Once you find the line with "Screen dimensions: 473x266" in the listing below, set down exactly every line from it through the line with "At what coordinates should I click to accomplish: Click", but no pictures.

- [Records supplied]
■ ■ ■
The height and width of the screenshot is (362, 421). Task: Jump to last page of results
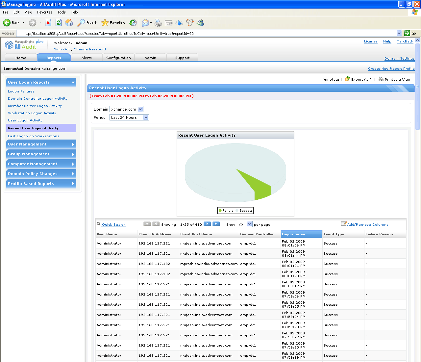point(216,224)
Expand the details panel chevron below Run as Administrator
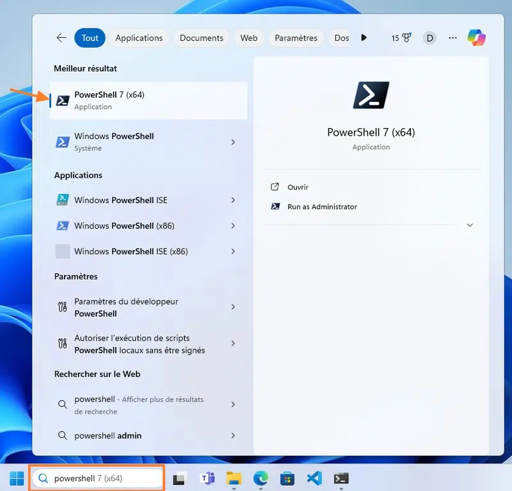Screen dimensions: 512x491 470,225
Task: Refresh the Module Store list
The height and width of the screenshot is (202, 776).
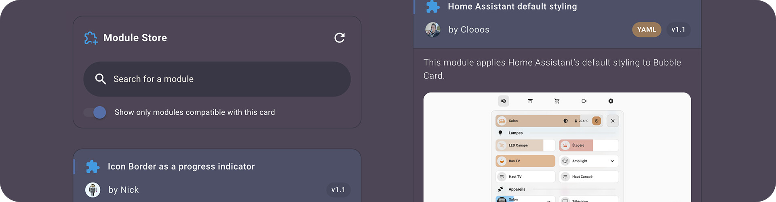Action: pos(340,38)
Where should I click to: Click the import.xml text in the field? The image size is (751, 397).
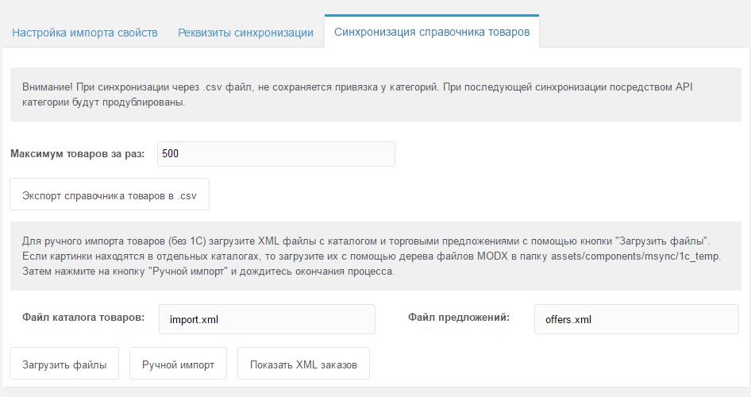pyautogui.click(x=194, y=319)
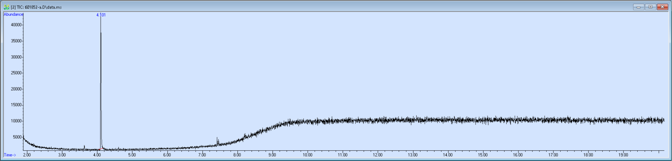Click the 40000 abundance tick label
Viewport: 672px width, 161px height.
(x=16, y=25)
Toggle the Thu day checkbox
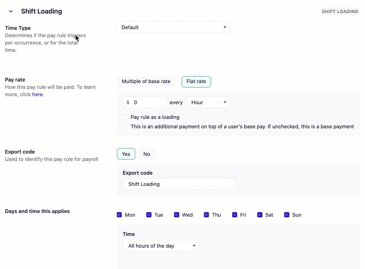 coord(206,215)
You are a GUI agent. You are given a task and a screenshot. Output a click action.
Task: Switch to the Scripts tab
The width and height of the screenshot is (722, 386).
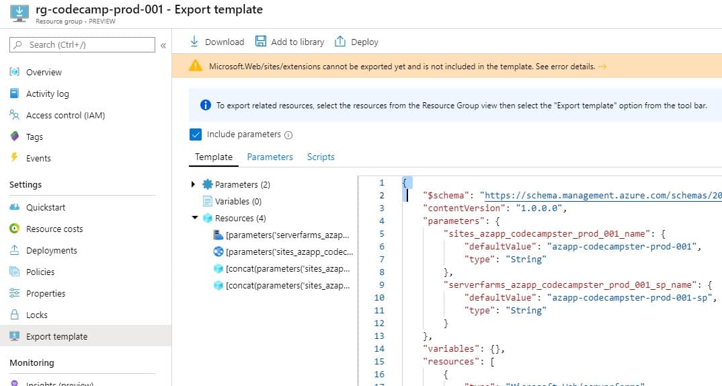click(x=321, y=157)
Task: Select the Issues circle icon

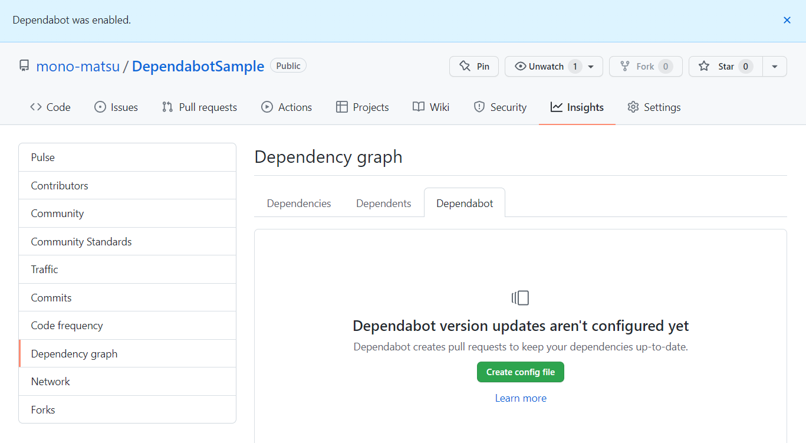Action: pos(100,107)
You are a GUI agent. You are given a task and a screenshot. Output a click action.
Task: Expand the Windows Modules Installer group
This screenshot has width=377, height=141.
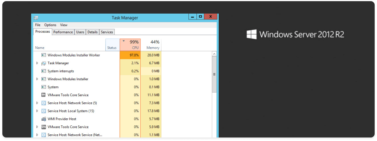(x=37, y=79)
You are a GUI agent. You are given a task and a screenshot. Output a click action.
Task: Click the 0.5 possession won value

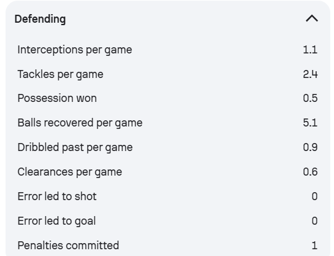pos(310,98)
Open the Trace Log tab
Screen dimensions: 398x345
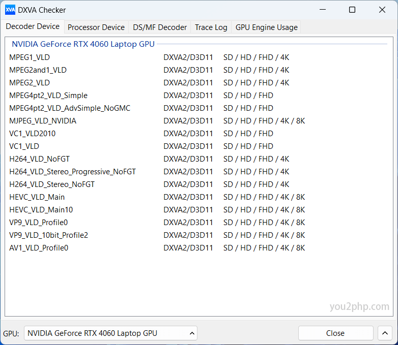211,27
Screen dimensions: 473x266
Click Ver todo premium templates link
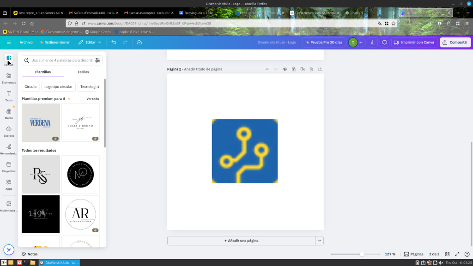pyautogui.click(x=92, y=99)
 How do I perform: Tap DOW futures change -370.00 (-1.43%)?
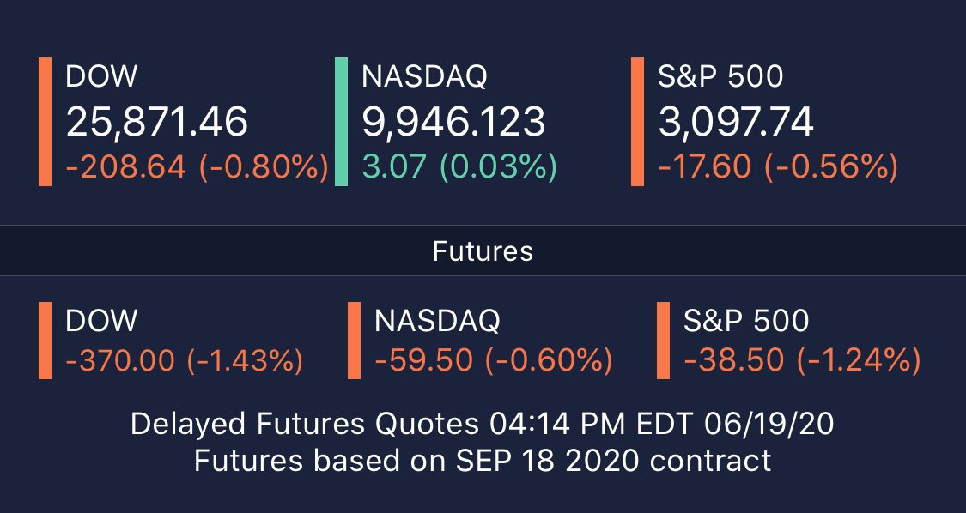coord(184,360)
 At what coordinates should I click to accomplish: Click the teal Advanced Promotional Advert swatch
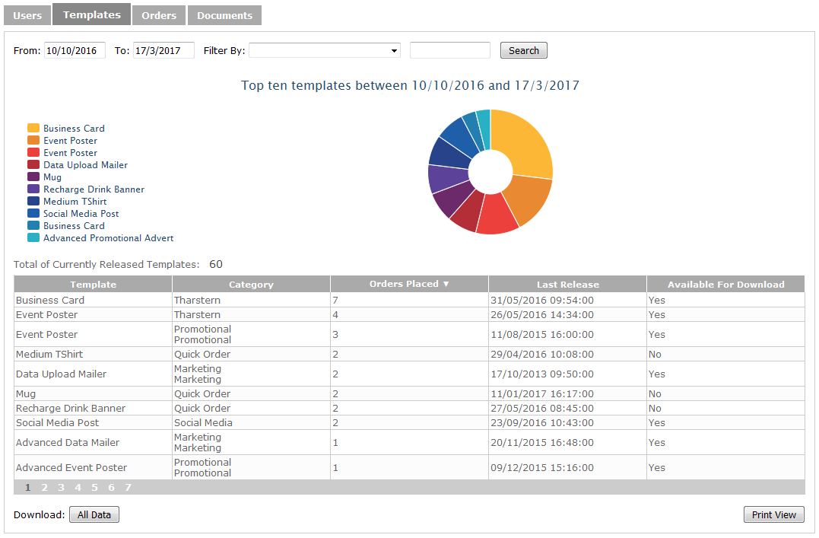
■ ■ ■
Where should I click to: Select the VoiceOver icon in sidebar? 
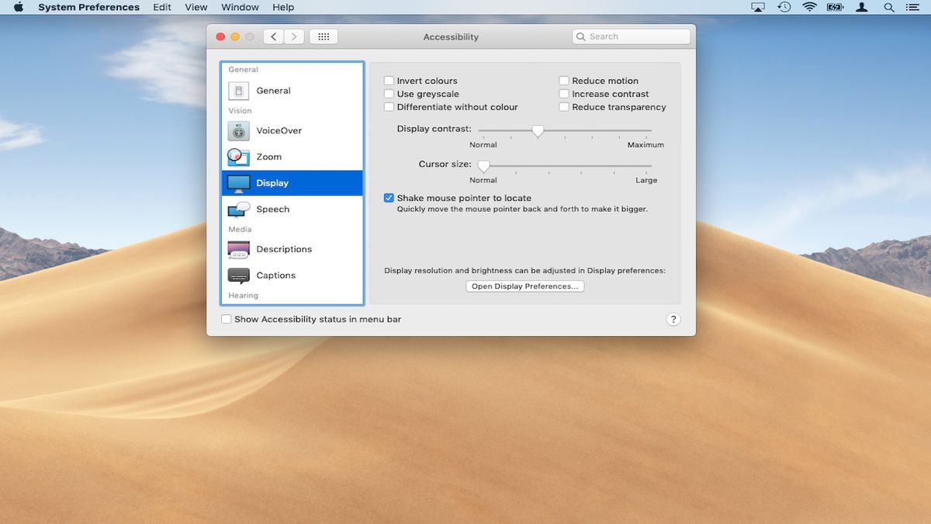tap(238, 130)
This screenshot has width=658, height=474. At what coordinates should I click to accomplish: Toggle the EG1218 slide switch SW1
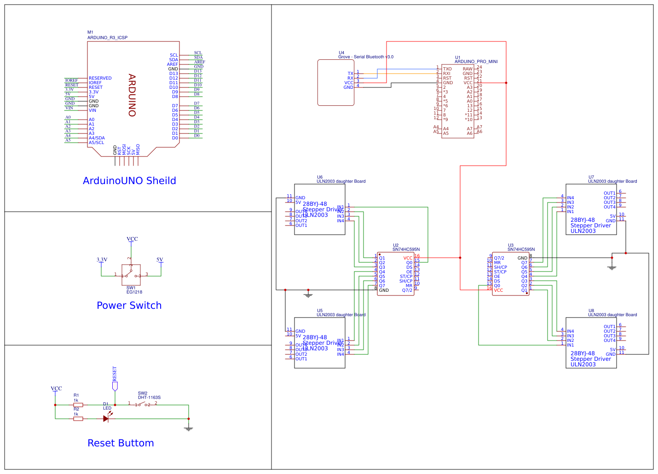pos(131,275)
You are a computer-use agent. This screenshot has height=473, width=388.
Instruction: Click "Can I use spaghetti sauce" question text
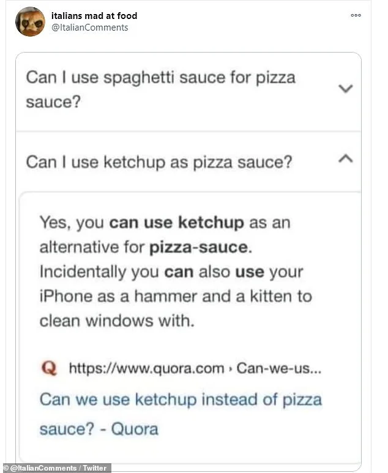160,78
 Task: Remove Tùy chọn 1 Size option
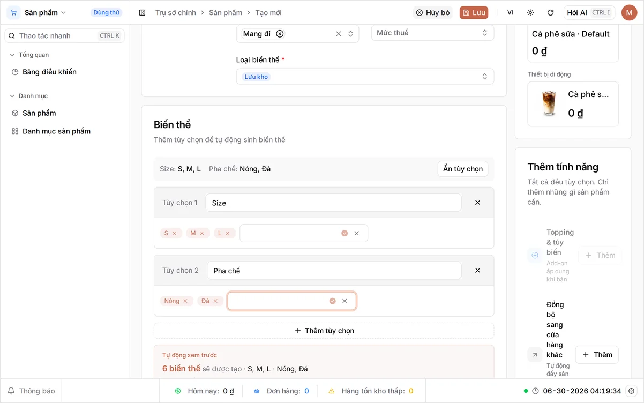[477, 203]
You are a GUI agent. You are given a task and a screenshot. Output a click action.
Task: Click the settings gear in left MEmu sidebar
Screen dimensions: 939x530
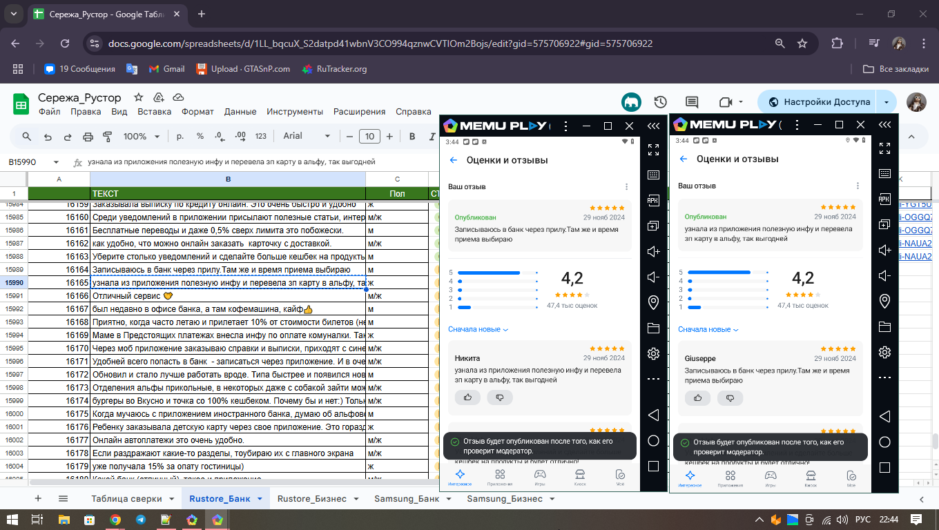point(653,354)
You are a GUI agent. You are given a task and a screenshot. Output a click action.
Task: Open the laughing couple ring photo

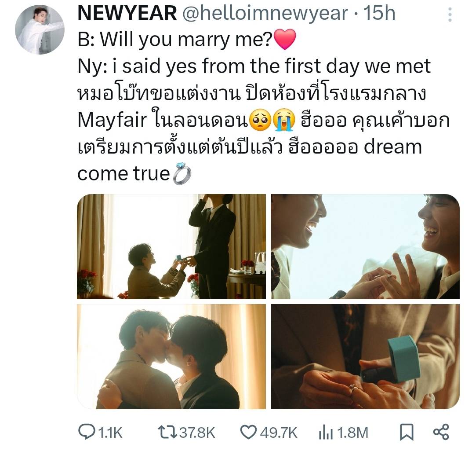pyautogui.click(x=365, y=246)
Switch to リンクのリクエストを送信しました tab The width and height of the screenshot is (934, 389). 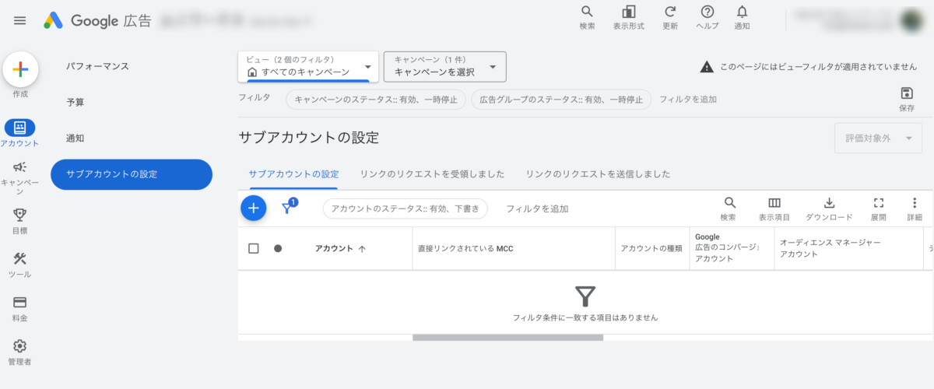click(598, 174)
■ ■ ■
- [Reply to the exercise]
Screen dimensions: 473x266
Click Ver todo premium templates link
pyautogui.click(x=92, y=99)
 How do I perform: Tap DOW futures change -370.00 (-1.43%)?
coord(184,360)
 At what coordinates should I click to accomplish: Click the teal Advanced Promotional Advert swatch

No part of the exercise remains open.